Folate is a low molecular weight pterin-based vitamin. The significant overexpression of folate receptors (FR) on both BBB and glioma cells, while low expression in normal brain tissues, inspires people to develop effective folate-conjugated nanocarriers for delivery of drugs into brain tumors. For example, a kind of micelle-like nanoparticles conjugated with folic acid via redox-sensitive bonds were developed for the delivery of cytochrome c to brain tumors [176]. In addition, delivery of anti-cancer agent using folic acid modified elongated cellulose nanocrystals showed obvious FR-mediated transportation according to the studies of cellular binding/uptake in brain tumor cells of both human and rat [177]. Recently, folate and N-(trimethoxysilylpropyl) ethylene diamine triacetic acid (TETT) conjugated MnO nanoparticles (MnO-TETT-FA) have been developed as a tumor-specific MRI contrast agent for glioma imaging [178]. MR images indicated that the tumor accumulation of MnO-TETT-FA nanoparticles was higher than that of MnO-TETT nanoparticles. In addition, FR-targeting systems have been widely studied as promising therapeutics of glioma [179,180].

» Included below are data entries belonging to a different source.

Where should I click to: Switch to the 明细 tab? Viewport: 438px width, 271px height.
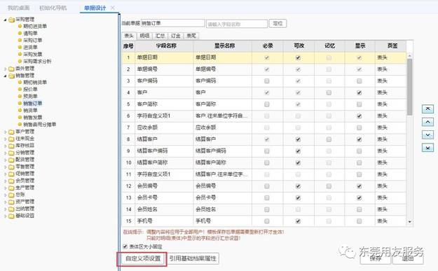point(144,36)
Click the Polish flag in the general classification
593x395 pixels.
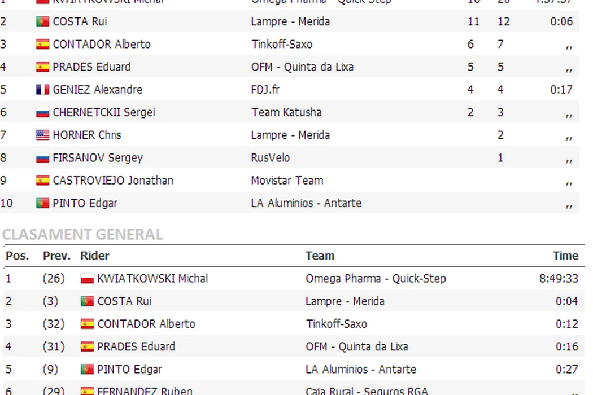[x=87, y=279]
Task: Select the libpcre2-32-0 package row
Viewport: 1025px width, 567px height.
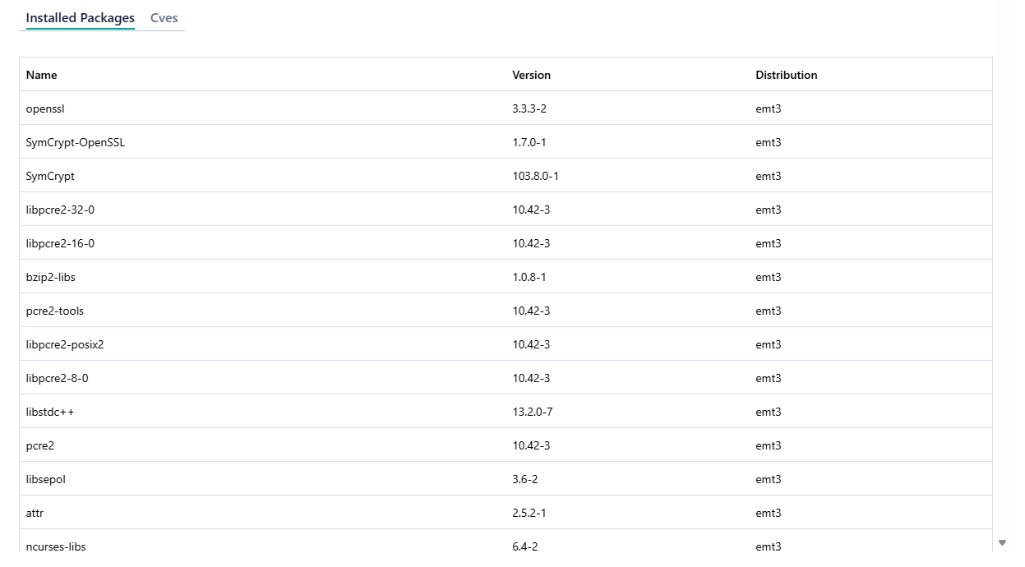Action: [x=60, y=210]
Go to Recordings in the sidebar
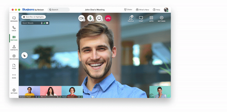Image resolution: width=227 pixels, height=112 pixels. pos(14,57)
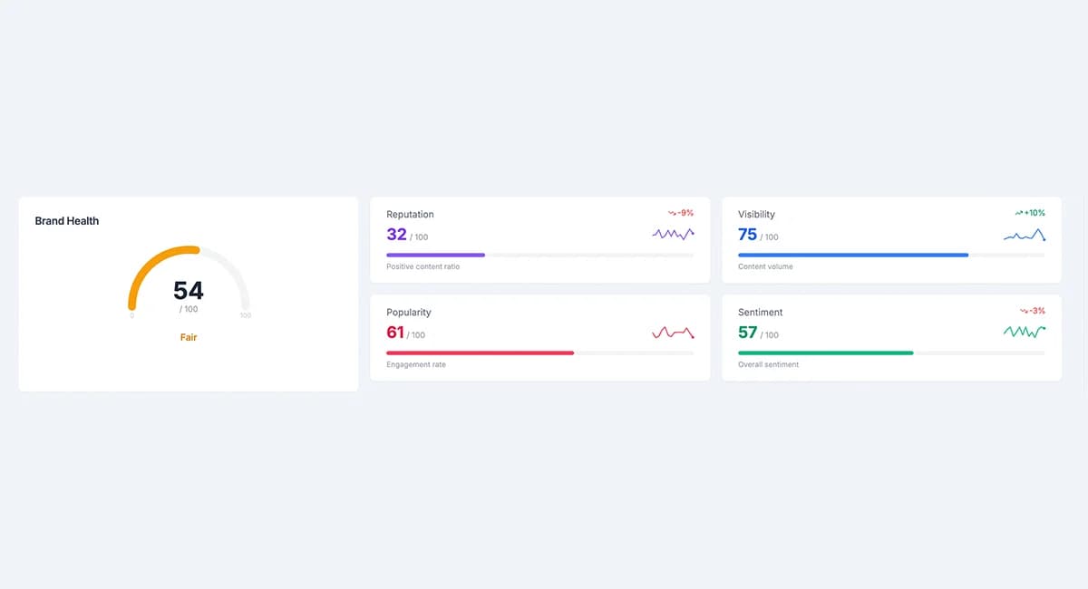
Task: Click the Brand Health gauge arc
Action: [x=189, y=277]
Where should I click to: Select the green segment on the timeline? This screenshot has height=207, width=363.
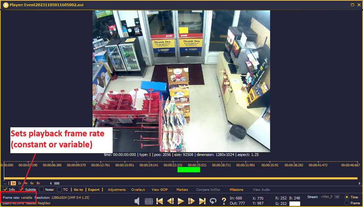click(189, 169)
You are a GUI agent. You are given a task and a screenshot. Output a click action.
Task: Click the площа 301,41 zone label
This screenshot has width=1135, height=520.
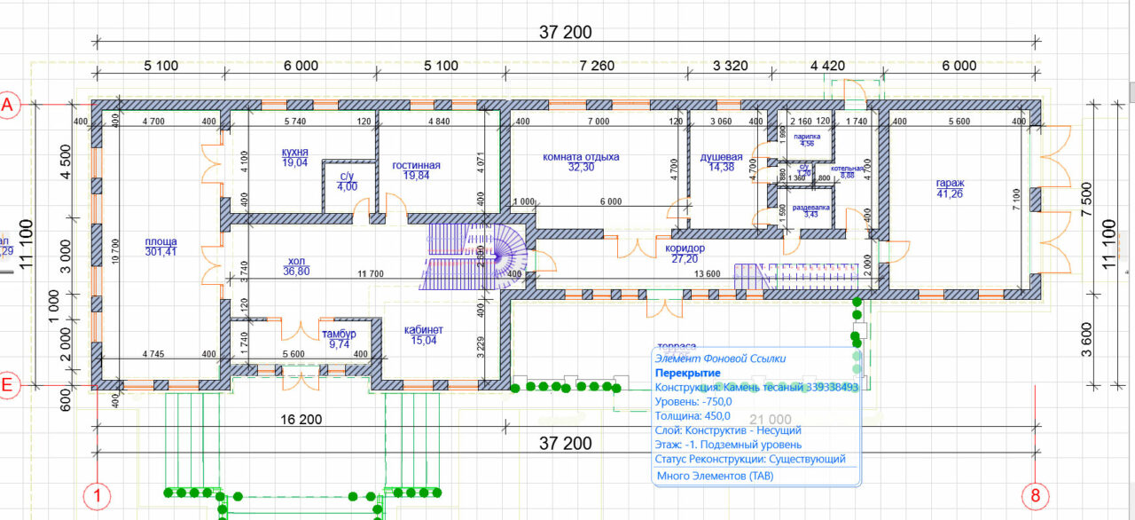(161, 246)
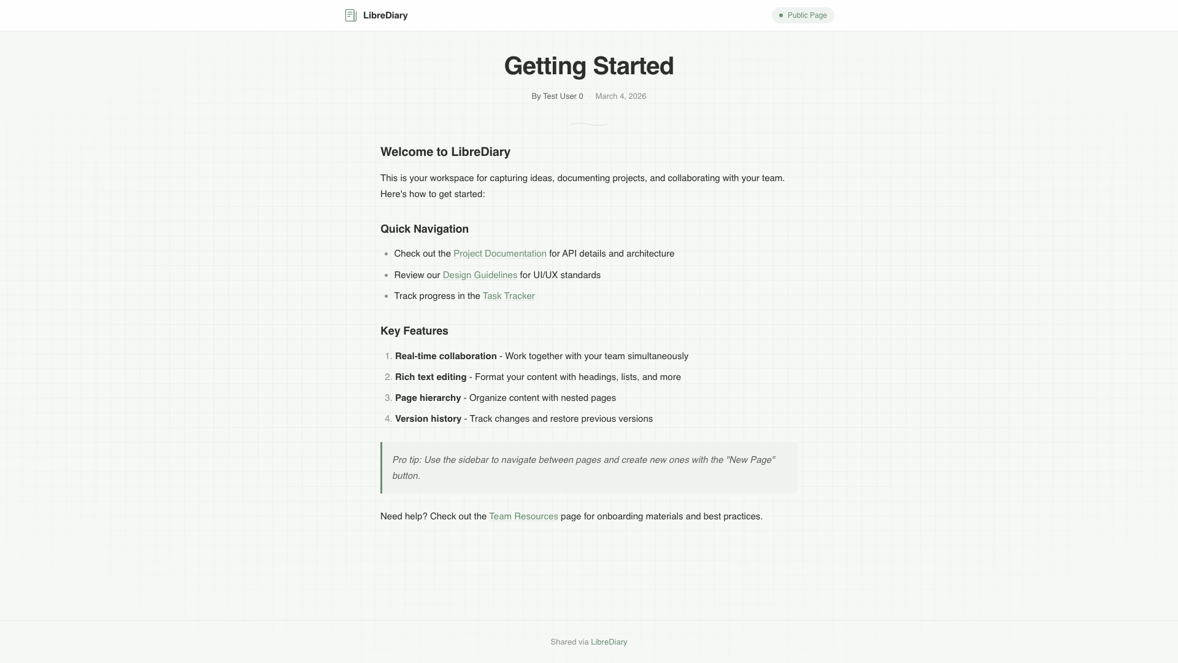Screen dimensions: 1178x663
Task: Click the Getting Started page title
Action: (x=588, y=66)
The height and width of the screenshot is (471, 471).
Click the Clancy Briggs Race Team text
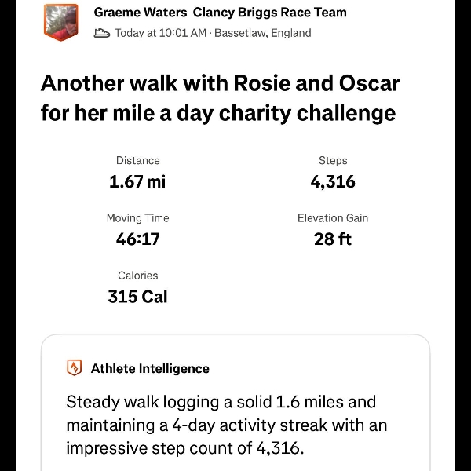click(x=270, y=13)
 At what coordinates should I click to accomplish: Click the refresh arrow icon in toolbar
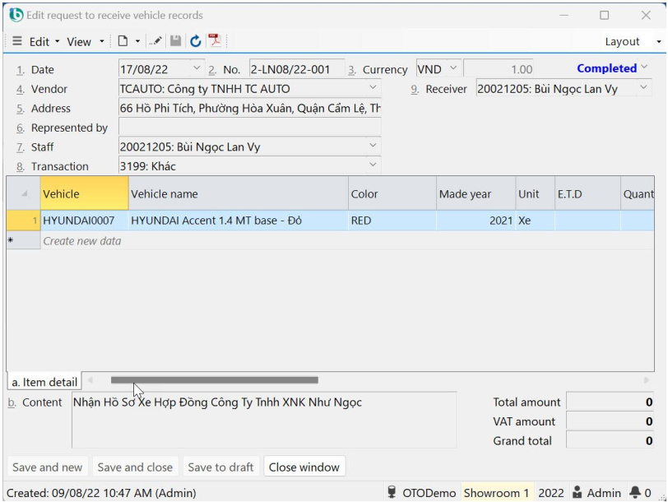click(x=196, y=41)
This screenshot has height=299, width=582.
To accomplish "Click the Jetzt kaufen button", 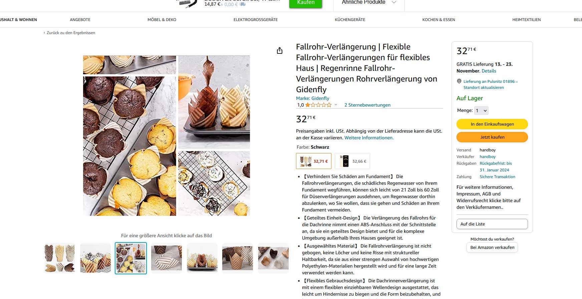I will click(x=492, y=137).
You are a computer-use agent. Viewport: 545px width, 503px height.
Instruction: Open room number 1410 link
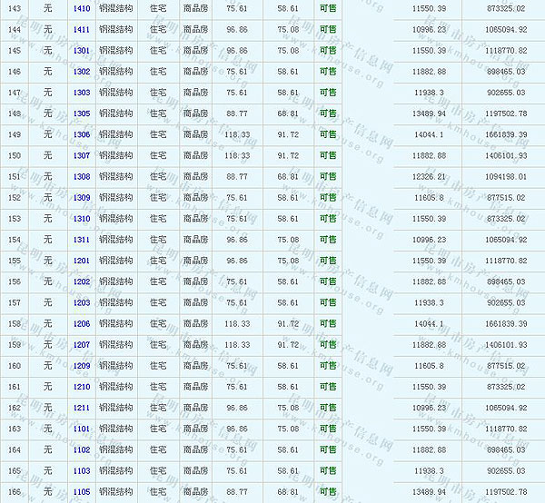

Lipoprotein receptor-related protein

The low-density lipoprotein receptor-related proteins (LRPs), such as LRP1 and LRP2, are highly expressed in BBB and their corresponding ligands may be used for the BBB-crossing of nanomaterials. The LRP ligands are also applied for the targeting of brain tumors due to the high expression of LRPs in glioma cells. For example, the aptamer-functionalized PEG-PLGA nanoparticles with conjugation of LRP1 ligand angiopep-2 showed BBB crossing ability through the receptor-mediated transcytosis, and efficacy in clinical trials for the glioma patients [181]. The PF127-modified water-dispersible poly(acrylicacid)-bound iron oxide nanoparticles with surface conjugation of angiopep-2 was used for the brain delivery and showed high BBB-crossing efficiency due to both the LRP receptor and the clathrin-receptor mediated transportation.

Scavenger receptors

Although scavenger receptors (SRs) were originally studied as a kind of transmembrane glycoprotein playing role in scavenging modified lipoprotein, such as acetylated and oxidized low-density lipoprotein [182], they have shown the ability of recognizing and binding to a broad spectrum of ligands, including modified, and unmodified host-derived molecules or even microbial components. These receptors could mediate the cellular uptake of both oxidized lipoproteins and microbes. Out of many types of SRs, SRA1 and SRB1 have high expression on the brain capillary endothelial cells (BCECs) [183,184]. The peptide vector of PepFect 32 with modification of angiopep-2 ligand has been used for delivery of plasmid DNA with forming PF32/pDNA nanocomplexes. It was proved that the nanocomplexes could be transported across BECs via scavenger receptor class A and B (SCARA3, SCARA5, and SR-BI)-mediated transcytosis [185].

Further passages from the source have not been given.